--- BEGIN Selected extract ---

DATA_SET_DESCRIPTION |
Data Set Overview
=================
This data set contains Raw data taken by New Horizons
Radio Science Experiment
instrument during the PLUTOCRUISE mission phase.
The REX instrument measures the amplitude and phase of radio signals captured
by the New Horizons high-gain antenna. The main investigation is an
occultation experiment which uses radio signals transmitted from Earth to
probe the atmosphere and ionosphere of Pluto and Charon. Ancillary
investigations include measurements of the 4 cm wavelength radiothermal
emission from planets or other radio sources. Phase data may also be combined
with Pluto encounter tracking data, derived from the Radio Science Subsystem
separately from REX and to be archived in separate non-REX data set(s), to
infer the influence of gravitational fields on the spacecraft as it moves
through the Pluto system.

--- END Selected extract ---

* _Exercise details_
Copy the data set description starting with "DATA_SET_DESCRIPTION |" and going on through "PLUTOCRUISE mission phase.", but swap "Raw" for "Calibrated". The listing after this point stands apart from the data set description.

--- BEGIN Listed records ---

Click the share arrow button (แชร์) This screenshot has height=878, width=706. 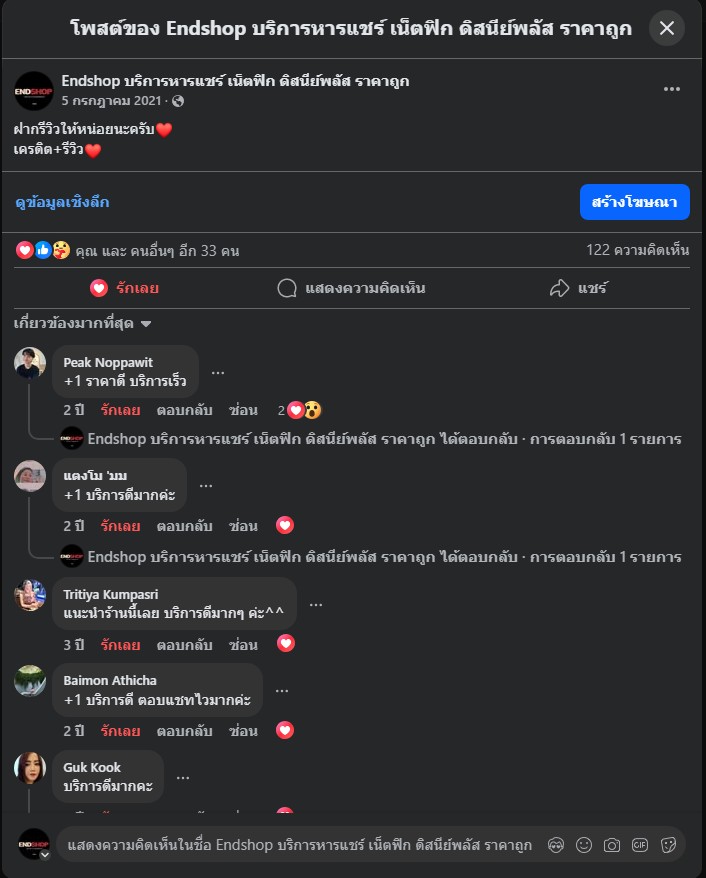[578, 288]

--- END Listed records ---
--- BEGIN Listed records ---

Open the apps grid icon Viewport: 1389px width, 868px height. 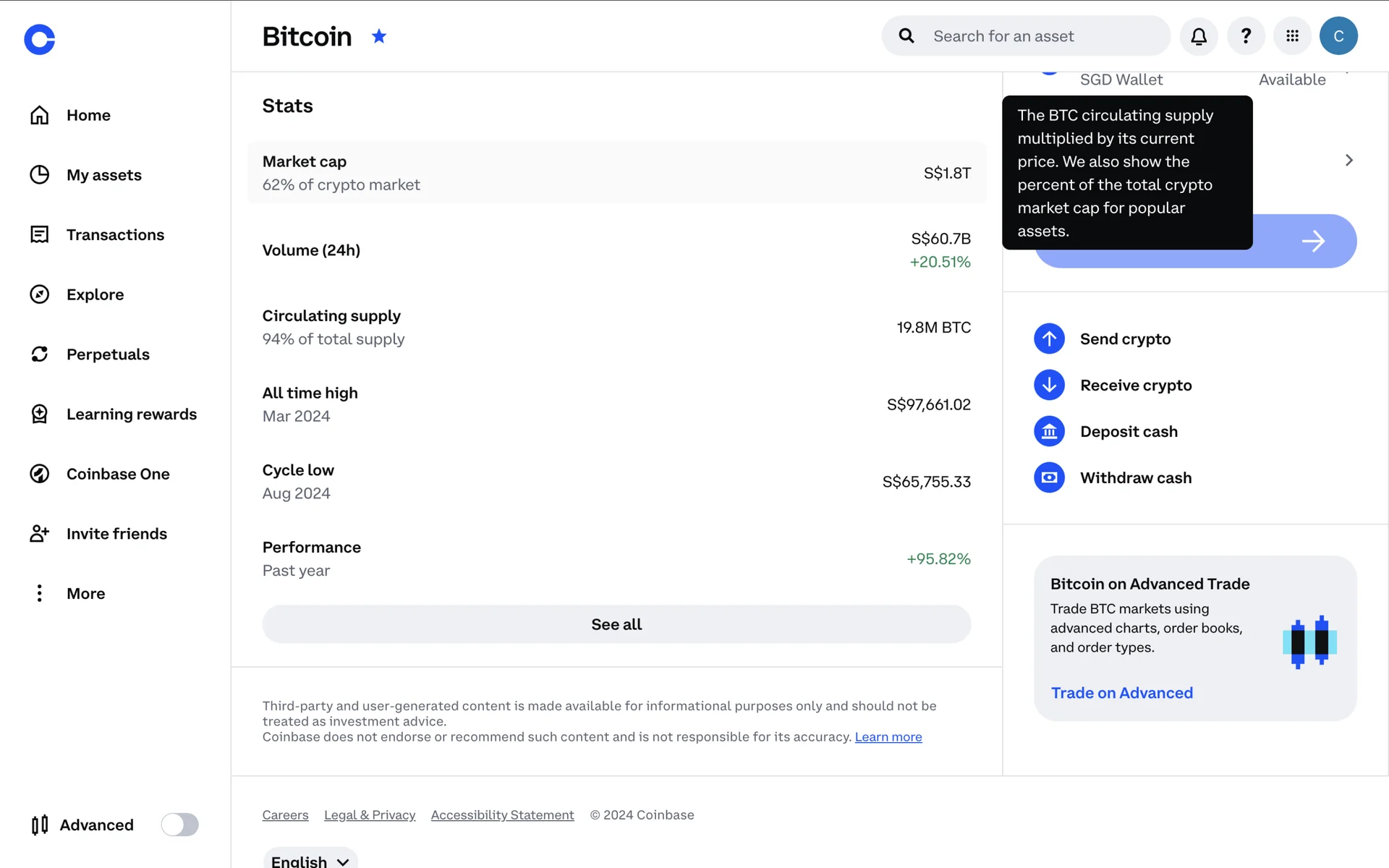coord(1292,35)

--- END Listed records ---
--- BEGIN Listed records ---

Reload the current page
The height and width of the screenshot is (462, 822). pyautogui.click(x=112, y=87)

--- END Listed records ---

* _Written answer_
DATA_SET_DESCRIPTION |
Data Set Overview
=================
This data set contains Calibrated data taken by New Horizons
Radio Science Experiment
instrument during the PLUTOCRUISE mission phase.